Philippe Mellot connaît comme sa poche le Paris d’hier. Les anciennes Halles, le Quartier latin ou Montparnasse, auxquels il a consacré des ouvrages, n’ont plus de secrets pour lui. Pas plus que les vieux métiers ou la métamorphose de la Ville Lumière au cours du XIXe siècle. Il était donc logique qu’il se penche sur une époque plus récente, la Première Guerre mondiale. Toujours formidablement illustré, Paris en guerre est construit chronologiquement. Mois après mois, de la mobilisation en août 14 au 11 novembre 1918, s’appuyant largement sur l’étude de Raymond Séris et Jean Aubry, Les Parisiens pendant l’Etat de siège, ou sur La vie à Paris de Jean-Bernard, l’historien nous invite à suivre l’évolution du conflit dans la capitale française. Bien loin du front. Ce sont «deux mondes que tout sépare», écrit-il, «le peuple de l’arrière» ignorant l’enfer que vivent les Poilus dans les tranchées, «conséquence de la désinformation que la censure des autorités militaires appliquent au courrier et à la presse».

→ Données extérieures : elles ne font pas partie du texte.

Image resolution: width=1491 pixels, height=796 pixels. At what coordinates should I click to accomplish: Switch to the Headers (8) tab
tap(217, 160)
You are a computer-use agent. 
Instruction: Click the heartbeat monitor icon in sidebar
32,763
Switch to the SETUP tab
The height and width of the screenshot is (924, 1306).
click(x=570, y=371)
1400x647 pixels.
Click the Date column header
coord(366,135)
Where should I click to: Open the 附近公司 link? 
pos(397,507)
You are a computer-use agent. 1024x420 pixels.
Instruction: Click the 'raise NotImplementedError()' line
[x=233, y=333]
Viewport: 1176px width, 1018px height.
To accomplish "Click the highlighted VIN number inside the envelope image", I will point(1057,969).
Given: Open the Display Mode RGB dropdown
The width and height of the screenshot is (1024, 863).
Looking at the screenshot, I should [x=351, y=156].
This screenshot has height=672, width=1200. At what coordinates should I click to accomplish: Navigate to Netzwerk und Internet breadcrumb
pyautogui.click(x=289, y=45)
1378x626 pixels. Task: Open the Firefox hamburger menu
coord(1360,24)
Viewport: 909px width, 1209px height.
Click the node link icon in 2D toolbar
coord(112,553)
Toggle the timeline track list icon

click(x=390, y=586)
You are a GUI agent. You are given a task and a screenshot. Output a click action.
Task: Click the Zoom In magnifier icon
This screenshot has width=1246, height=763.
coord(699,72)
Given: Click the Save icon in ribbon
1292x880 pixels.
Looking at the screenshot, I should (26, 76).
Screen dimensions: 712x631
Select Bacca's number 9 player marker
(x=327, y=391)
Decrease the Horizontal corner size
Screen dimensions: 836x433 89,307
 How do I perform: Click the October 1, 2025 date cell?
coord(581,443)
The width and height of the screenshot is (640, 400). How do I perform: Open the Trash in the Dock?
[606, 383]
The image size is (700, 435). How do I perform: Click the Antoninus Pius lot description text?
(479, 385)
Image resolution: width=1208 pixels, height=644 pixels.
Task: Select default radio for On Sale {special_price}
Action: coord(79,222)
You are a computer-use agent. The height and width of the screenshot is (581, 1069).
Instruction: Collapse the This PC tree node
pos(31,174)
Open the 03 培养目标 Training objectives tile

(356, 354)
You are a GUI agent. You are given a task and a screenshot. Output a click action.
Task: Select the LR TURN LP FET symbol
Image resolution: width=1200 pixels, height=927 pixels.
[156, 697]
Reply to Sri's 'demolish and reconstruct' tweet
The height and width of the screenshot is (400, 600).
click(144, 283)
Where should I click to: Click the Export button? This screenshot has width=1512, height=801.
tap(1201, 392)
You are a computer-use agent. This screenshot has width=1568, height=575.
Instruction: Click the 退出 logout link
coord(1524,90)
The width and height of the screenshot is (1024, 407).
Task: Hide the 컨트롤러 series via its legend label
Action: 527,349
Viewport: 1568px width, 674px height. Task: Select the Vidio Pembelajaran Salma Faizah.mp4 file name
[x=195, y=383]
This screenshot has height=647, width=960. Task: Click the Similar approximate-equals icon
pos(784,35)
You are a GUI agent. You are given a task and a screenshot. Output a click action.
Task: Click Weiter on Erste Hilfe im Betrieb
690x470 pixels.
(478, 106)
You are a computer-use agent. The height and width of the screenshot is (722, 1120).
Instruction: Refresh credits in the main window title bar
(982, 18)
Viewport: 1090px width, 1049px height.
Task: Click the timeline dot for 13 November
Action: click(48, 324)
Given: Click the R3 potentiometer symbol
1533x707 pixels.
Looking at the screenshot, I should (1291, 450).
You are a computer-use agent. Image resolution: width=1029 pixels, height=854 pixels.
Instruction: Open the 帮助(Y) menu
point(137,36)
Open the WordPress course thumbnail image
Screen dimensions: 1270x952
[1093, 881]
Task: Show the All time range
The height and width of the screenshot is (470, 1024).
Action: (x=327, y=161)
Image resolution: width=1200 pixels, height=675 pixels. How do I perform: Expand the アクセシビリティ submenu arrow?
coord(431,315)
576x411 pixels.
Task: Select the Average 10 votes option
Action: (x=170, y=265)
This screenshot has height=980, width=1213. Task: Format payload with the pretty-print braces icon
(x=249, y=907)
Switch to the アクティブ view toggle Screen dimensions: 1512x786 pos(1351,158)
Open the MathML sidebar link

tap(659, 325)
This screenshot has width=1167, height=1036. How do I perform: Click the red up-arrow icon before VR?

Tandis que, début août, la ville se vide de ses autobus, taxis-autos et fiacres, prenant ainsi «des allures de vacances», elle se remplit de réfugiés, dont un bon nombre de Belges qui «débarquent à la Gare du Nord en troupeaux, effarés, lamentables», quand elle n’est pas traversée par des moutons en route vers l’abattoir. Elle voit aussi réapparaitre les petits métiers qui avaient fini par progressivement disparaître. En octobre arrivent les premiers blessés et, à la fin de l’année, il est désormais clair que la guerre se prolongera. Malgré les bombardements qui s’intensifient à partir de mars 1915, amenant les autorités à couper l’électricité la nuit, la panique n’atteint pas les Parisiens. Ceux-ci se divisent entre les plus modestes et vulnérables, pour lesquels la situation est difficile malgré les secours apportés par des œuvres caritatives, ou les avocats et artistes dont l’état se précarise, et ceux qui tirent profit de la situation. Et les femmes? Certaines s’engagent comme infirmières, d’autres occupent les places laissées vacantes dans l’industrie et l’administration, mais beaucoup «brodent, tricotent et cousent sans relâche pour habiller leurs enfants ou apporter un peu de réconfort à leur Poilu de mari». Il est aussi question des marraines de guerre, du Buffet théâtral qui permet aux comédiens et employés de théâtre de se nourrir à bon prix, du Mont-de-Piété qui exige des intérêts «exorbitants», du terrible hiver 17, de l’augmentation des prix, de «la pléthore d’ouvrages de toutes natures» consacrés à la guerre qui envahissent les librairies ou encore des dégâts considérables provoqués par les canons allemands.